The Supreme Court ruling had a huge impact on what the drafters of the law intended. They envisioned this universal expansion of Medicaid for which any poor American would qualify. That hasn’t materialized because 19 states still haven’t expanded, and many of those states have the largest uninsured populations in the country, along with very high poverty rates. You look at Texas, you look at Florida, you look at the Deep South — Mississippi, Alabama — these states that have a lot of uninsured, low-income families that simply have no way of affording coverage. The ACA was supposed to fix that, but the Supreme Court blocked it.

As for the other aspects, enrollment in the marketplaces has been slightly less than anticipated, in terms of the overall change in the uninsured rate. And, of course, the changes under the Trump administration threaten to erode some of this enrollment. So I’d say it hasn’t reached what some would say is its full policy potential, but it has still accomplished a fair bit. It has slashed the uninsured rate to the lowest level it has been in all the years we’ve been tracking this statistic. So it’s been successful in important ways, but not as successful as its drafters envisioned.

GAZETTE: Is it possible that the worst is still to come for the system? Does the individual mandate’s repeal create an unbalanced market that will cause premiums to rise rapidly?

SOMMERS: It seems likely that the market will shrink somewhat and will get slightly riskier and slightly older with the current changes — the mandate repeal as well as the less aggressive attempts to enroll people. The Obama administration did advertising and outreach, and the Trump administration canceled advertising and basically is telling people that the law is dead, so that may have an impact. But we’re not really close to the catastrophic scenario some people have talked about — the so-called “death spiral” in insurance premiums — where the premiums rise so rapidly that everyone healthy drops out and the market kind of collapses. There were a bunch of safeguards in the law, some of which are no longer in effect. The mandate, of course, was one.

But probably the most important safeguard involves the premium subsidies. As long as you still have a majority of the people in the marketplace qualifying for these tax credits, premium increases won’t affect them very much. That’s because the premiums they actually pay are calculated as a percent of their income, and everything above and beyond that is paid for by federal tax credits. As long as those tax credits remain the law of the land, there will be a stable group of people who want to be enrolled in this coverage, see it as a good deal, and try to take advantage of that and stay covered. That’s why I don’t think we’re in danger of the law imploding in the way that some suggest it will.

GAZETTE: There was a recent article about a push to repeal the employer mandate as a next step in assaults on the law. So what’s next with the ACA?

SOMMERS: I hesitate to make a lot of political predictions these days, but my sense is that there is probably not a lot of appetite in the Senate for any major effort to chop away further at the ACA this year. The House is a different story, and congressmen may decide they want to push forward. But in the Senate, those high-profile failures to repeal the ACA happened when they had a 52-48 majority. Now they’re down to 51-49 and midterm elections are coming up.
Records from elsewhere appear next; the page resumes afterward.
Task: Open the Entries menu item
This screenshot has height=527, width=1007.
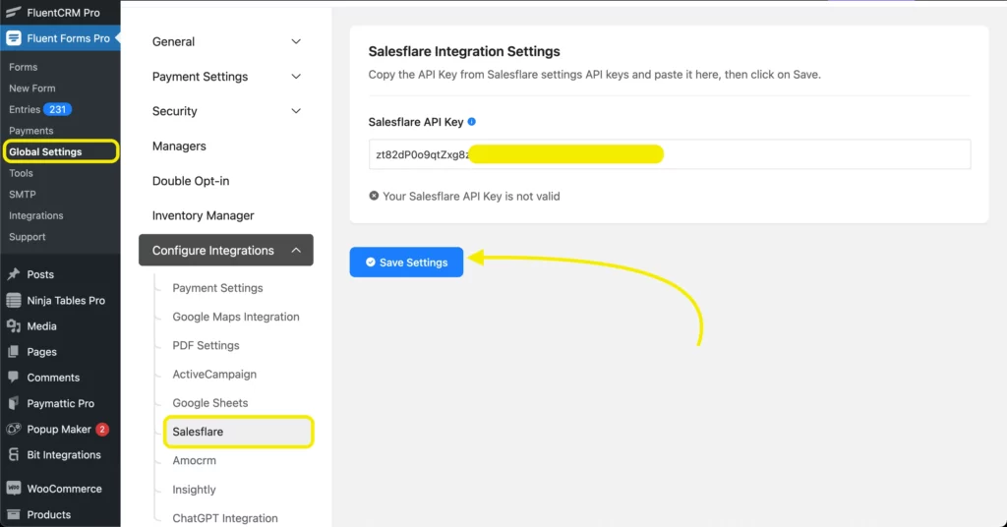Action: pos(26,109)
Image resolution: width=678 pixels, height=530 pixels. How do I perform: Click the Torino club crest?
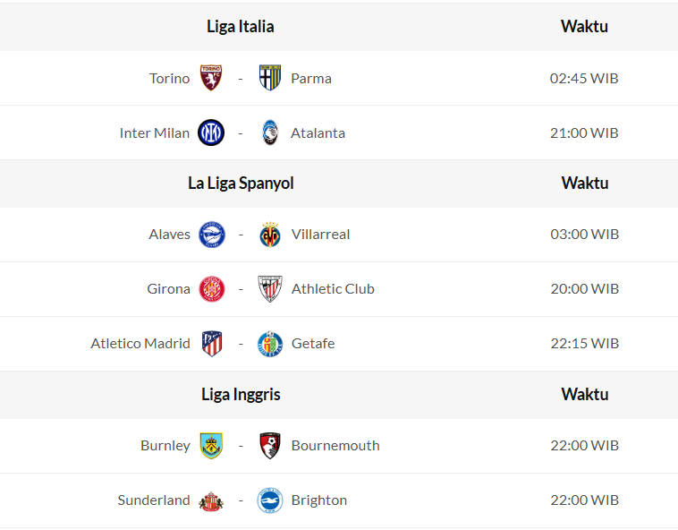point(211,78)
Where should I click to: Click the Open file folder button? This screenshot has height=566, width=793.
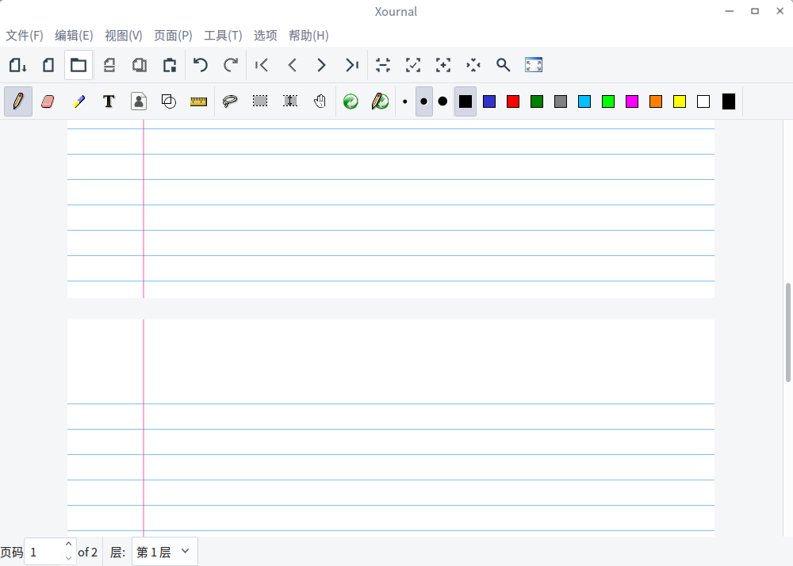click(x=79, y=65)
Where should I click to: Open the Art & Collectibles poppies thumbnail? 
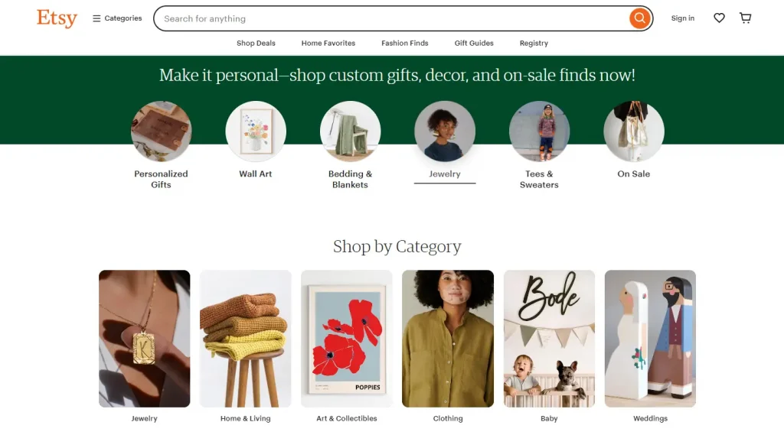[x=347, y=339]
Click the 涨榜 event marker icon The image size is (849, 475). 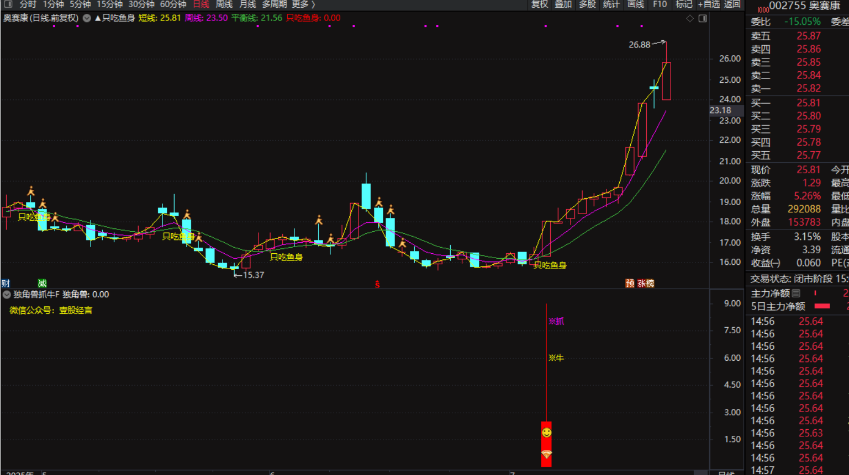pos(646,283)
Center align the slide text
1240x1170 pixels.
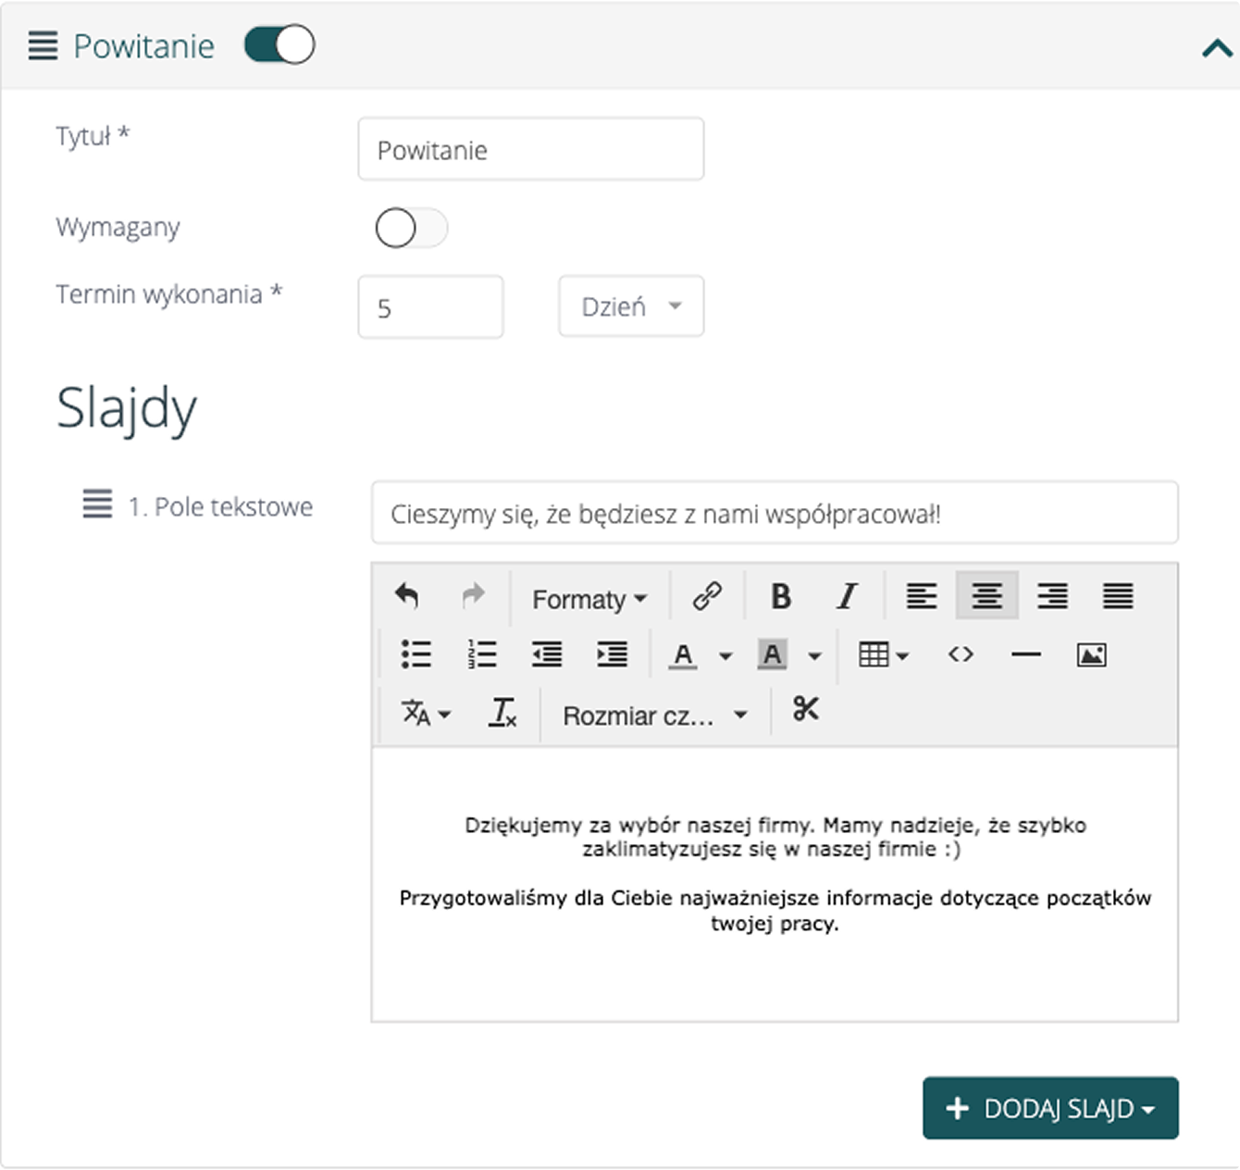coord(986,596)
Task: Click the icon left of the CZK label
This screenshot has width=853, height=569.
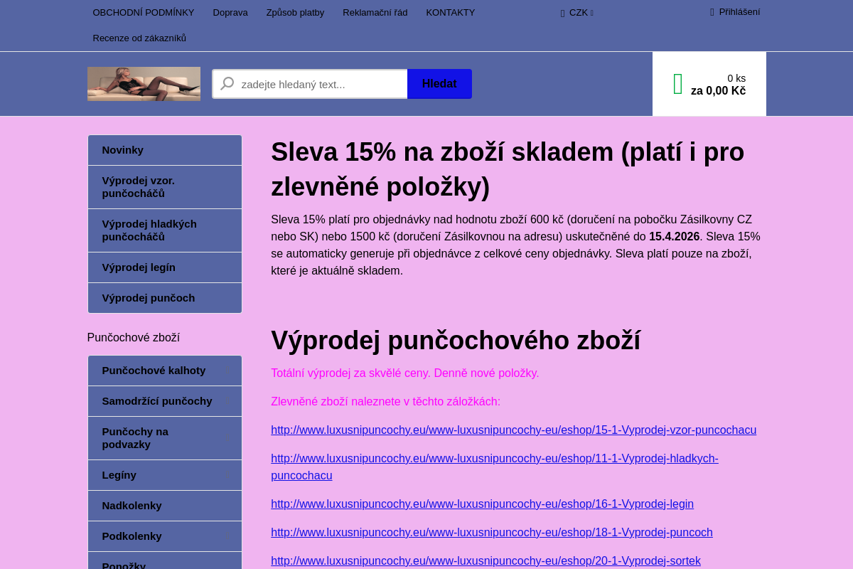Action: [x=562, y=13]
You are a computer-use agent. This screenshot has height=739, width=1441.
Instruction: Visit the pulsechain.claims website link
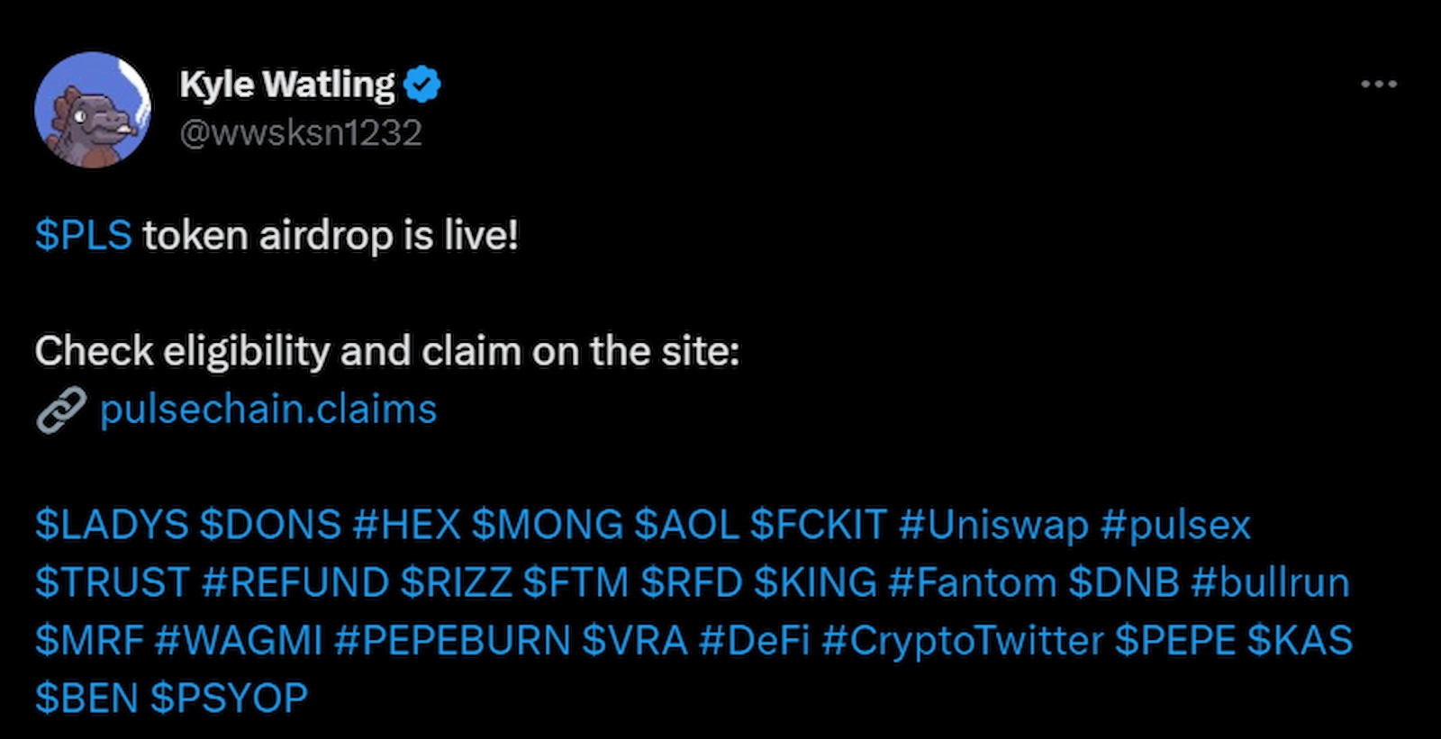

The most popular parts of the ACA are still in effect, and the least popular part — the mandate — is gone. So the politics of that repeal conversation have actually gotten even worse for Senate Republicans. They have a narrower majority, and they already got rid of the part that many people agree they don’t like. What’s left are things that people mostly are happy with: the tax credits, Medicaid expansion, essential health benefits, guaranteed coverage regardless of pre-existing conditions.

So I think some legislators are going to be reluctant to spend a lot of effort on what ultimately could be another high-profile failure. Instead they can let the administration do its work through executive orders, and wait until after the midterms to reassess.

This interview was lightly edited for length and clarity.